The reader is advised to read all the lessons (tutorials) in this full course, in the order presented.

The rows of a matrix can be used to represent the horizontal lines of Cartesian Coordinates (Graph). The columns of a matrix can be used to represent the vertical lines of the Cartesian Coordinates. Since a matrix is represented in a program by a two-dimensional array, this means that the rows of a 2D array can be used to represent the horizontal lines of the Cartesian Coordinates; and the columns of a 2D array can be used to represent the vertical lines of the Cartesian Coordinates.

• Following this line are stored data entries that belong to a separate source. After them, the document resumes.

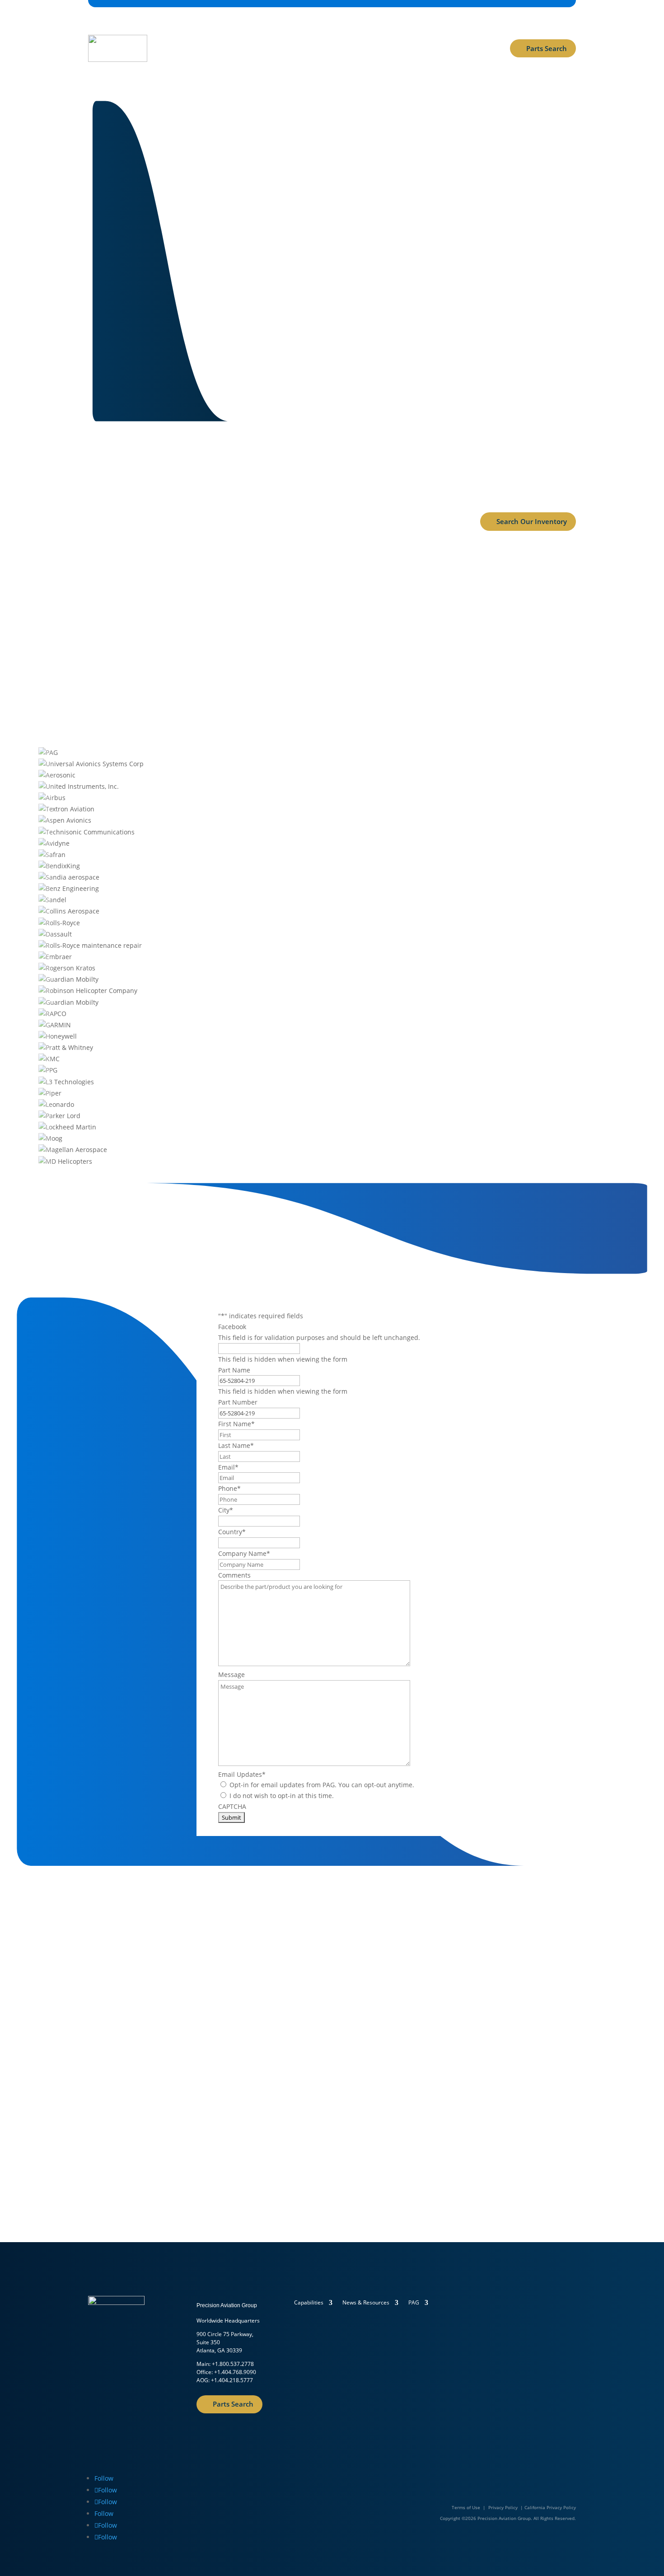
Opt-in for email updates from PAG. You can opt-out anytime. (321, 1784)
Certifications (236, 31)
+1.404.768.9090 (235, 2372)
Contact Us (326, 286)
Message (231, 1674)
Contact (393, 31)
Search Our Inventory (531, 521)
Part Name (234, 1370)
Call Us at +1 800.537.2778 (427, 286)
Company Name (244, 1553)
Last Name (236, 1445)
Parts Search (546, 48)
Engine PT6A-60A (332, 589)
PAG (413, 2303)
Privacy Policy (503, 2507)
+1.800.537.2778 (233, 2364)
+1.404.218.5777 (232, 2380)
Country (232, 1531)
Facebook (232, 1326)
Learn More (119, 2139)
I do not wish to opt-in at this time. (281, 1795)
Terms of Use (466, 2507)
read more (160, 648)
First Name (236, 1423)
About (276, 31)
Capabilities (179, 31)
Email (228, 1467)
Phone (229, 1488)
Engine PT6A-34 (503, 589)
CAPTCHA (232, 1806)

In the program below, there are no negative x-lines and no negative y-lines. Also y-lines become more positive downwards (and not upwards).

Rows represent y-lines while columns represent x-lines.

The rest of this tutorial answers the question, beginning with some explanation.

Note:

There are two rectangles concerned. So there are two sets of values for {x, y, width, height}.
Do not forget that (x,y) are the coordinates for the left-top corners of either rectangle.

To solve the problem, use the logical principle of contradiction. In this case, the principle is: Two rectangles do not intersect if one is completely to the left or completely to the right, or completely to the top, or completely to the bottom of the other. If none of these four conditions are true, then they must intersect.

Completely to the left, does not only mean that the two rectangles are at the same horizontal level. The left one may be higher up or lower down, but still to the left.
Completely to the right, does not only mean that the two rectangles are at the same horizontal level. The right one may be higher up or lower down, but still to the right.
Completely to the top, does not only mean that the two rectangles are in the same column space. The top one may be leftwards or rightwards, but still high up.
Completely to the bottom, does not only mean that the two rectangles are in the same column space. The bottom one may be leftwards or rightwards, but still low down.

The Conditions

Let rect1 and rect2 be the two rectangles. Let rect2 be fixed (stationary) and rect1 can be to the left or right or top or bottom.

rect1 completely to the left

The condition for no intersection here, true, is:

    rect1.x + rect1.width < rect2.x

rect1 completely to the right

The condition for no intersection here, true, is:

    rect1.x > rect2.x + rect2.width

rect1 completely to the top

The condition for no intersection here, true, is:

    rect1.y + rect1.height < rect2.y    //y grows positively downwards

rect1 completely to the bottom

The condition for no intersection here, true, is:

    rect1.y > rect2.y + rect2.height    //y grows positively downwards

Do not forget that y values on the screen as row lines, become more positive from top to bottom.

The above four conditions are combined with OR operators and just NOTted (complemented) and put in the return statement of the called function, as the principal solution; see below.

The Program

The combined conditions in the return statement is NOTted (complemented), for the contradiction principle. The program is (read through the code and comments):

#include <stdio.h>
#include <stdbool.h>    //for true and false

typedef struct {
    int x, y, width, height;
} Rectangle;

bool checkIntersection(Rectangle rect1, Rectangle rect2) {

    return !(rect1.x + rect1.width < rect2.x   ||    // condition 1
             rect1.x > rect2.x + rect2.width   ||    // condition 2
             rect1.y + rect1.height < rect2.y  ||    // condition 3
             rect1.y > rect2.y + rect2.height);     // condition 3
}

int main() {
    // Example 1: Intersecting Rectangles
    Rectangle r1 = {0, 0, 10, 10}; // top-left(0,0), width 10, height 10
    Rectangle r2 = {5, 5, 10, 10}; // top-left(5,5), width 10, height 10, Overlaps at (5,5) to (10,10)
    
    printf("Example 1 (Intersection): %s\n", checkIntersection(r1, r2) ? "Yes" : "No");

    // Example 2: Non-Intersecting Rectangles
    Rectangle r3 = {0, 0, 5, 5};
    Rectangle r4 = {10, 10, 5, 5}; // far to the bottom-right
    
    printf("Example 2 (Non-intersection): %s\n", checkIntersection(r3, r4) ? "Yes" : "No");

    return 0;
}

The output is:

    Example 1 (Intersection): Yes
    Example 2 (Non-intersection): No

Edge Cases Comments?

There are two edge cases, thus:

a) If both rectangles share a common border from outside, is that intersection?
b) If one of the rectangles is completely included inside the other one, is that intersection?

Solution a) The choice made by the author to question a) is No. That is handled by using ">" instead of ">=" or "<" instead of "<=" .
Solution b) The choice made by the author to question b) is Yes. The logic of the algorithm automatically handles that.